Z kolei do zarządu CBZC w Warszawie przyjechał adwokat Jacek Olejarz, który przedstawił pełnomocnictwo podpisane przez Jerzego Owsiaka. Adwokat złożył zawiadomienie o popełnieniu przestępstwa przez „Izę Izabelę”. Przekazał, że wpis internautki „wywołuje obawę o jego klienta”. To warunek konieczny do spełnienia przestępstwa z art. 190 kodeksu karnego, który brzmi: „Kto grozi innej osobie popełnieniem przestępstwa na jej szkodę lub na szkodę osoby dla niej najbliższej, jeżeli groźba wzbudza w osobie, do której została skierowana lub której dotyczy, uzasadnioną obawę, że będzie spełniona, podlega karze pozbawienia wolności do lat 3””.

Nie doszło do przesłuchania szefa WOŚP, ponieważ – jak poinformował jego pełnomocnik – Jerzy Owsiak nie ma nic w tej sprawie do dodania.

Policjanci przyszli do mieszkania kobiety

Tego samego dnia do mieszkania 66-letniej emerytki pukają policjanci. Na miejscu zjawiają się pierwszy zastępca komendanta miejskiego policji w Toruniu nadkom. Arkadiusz Górecki, naczelnik wydziału kryminalnego KMP w Toruniu asp. szt. Cezary Więcławski oraz jeden z funkcjonariuszy wydziału kryminalnego. Kobiety nie było w mieszkaniu, w związku z tym policjanci wrócili do niej następnego dnia po godzinie 6:00.

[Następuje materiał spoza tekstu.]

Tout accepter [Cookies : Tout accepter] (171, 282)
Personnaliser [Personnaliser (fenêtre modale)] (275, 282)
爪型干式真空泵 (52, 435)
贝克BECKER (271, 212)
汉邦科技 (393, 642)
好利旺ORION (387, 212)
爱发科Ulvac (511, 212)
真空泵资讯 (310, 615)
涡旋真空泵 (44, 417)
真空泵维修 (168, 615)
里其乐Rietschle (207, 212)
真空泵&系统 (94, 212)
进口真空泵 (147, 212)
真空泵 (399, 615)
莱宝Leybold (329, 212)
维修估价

W protokole zatrzymania policja zapisała, że do zatrzymania doszło w obawie o „matactwo i ukrywanie się”. Dodano również, że zatrzymana to „kobieta, emerytka, 66 lat, według oświadczenia jest w grupie ryzyka wylewu i zawału serca, ma zdiagnozowanego raka piersi”. Podczas przeszukania emerytka przekazała funkcjonariuszom smartfon, z którego napisała komentarz pod wpisem Jerzego Owsiaka.

Cała operacja trwała kilkanaście godzin

Portal podkreśla, że cała operacja – od złożenia zawiadomienia do postawienia kobiecie zarzutów – trwała kilkanaście godzin. Prokurator Sylwia Czarnecka zatwierdziła przeszukanie mieszkania kobiety. Tłumaczyła, że trzeba było szybko zabezpieczyć mienie służące do popełnienia przestępstwa. Prokurator w uzasadnieniu stwierdziła, że „nie zachodzi konieczność stosowania surowszego środka zapobiegawczego”. Wobec 66-letniej emerytki zastosowano wolnościowe środki zapobiegawcze, czyli obowiązek stawiania się na komisariacie policji trzy razy w tygodniu, zakaz opuszczania kraju, obowiązek wpłaty 300 zł poręczenia majątkowego, a także zakaz publicznego wypowiadania się o sprawie i zbliżania się do Jerzego Owsiaka.

Mimo zakazu emerytka chwilę później udzieliła wywiadu jednej z prawicowych telewizji. Zauważyła to toruńska policja, która sporządziła o tym notatkę. Na dowód funkcjonariusze „wydrukowali” z serwisu YouTube zrzuty ekranu, na których widać kobietę rozmawiającą z pracownikiem mediów.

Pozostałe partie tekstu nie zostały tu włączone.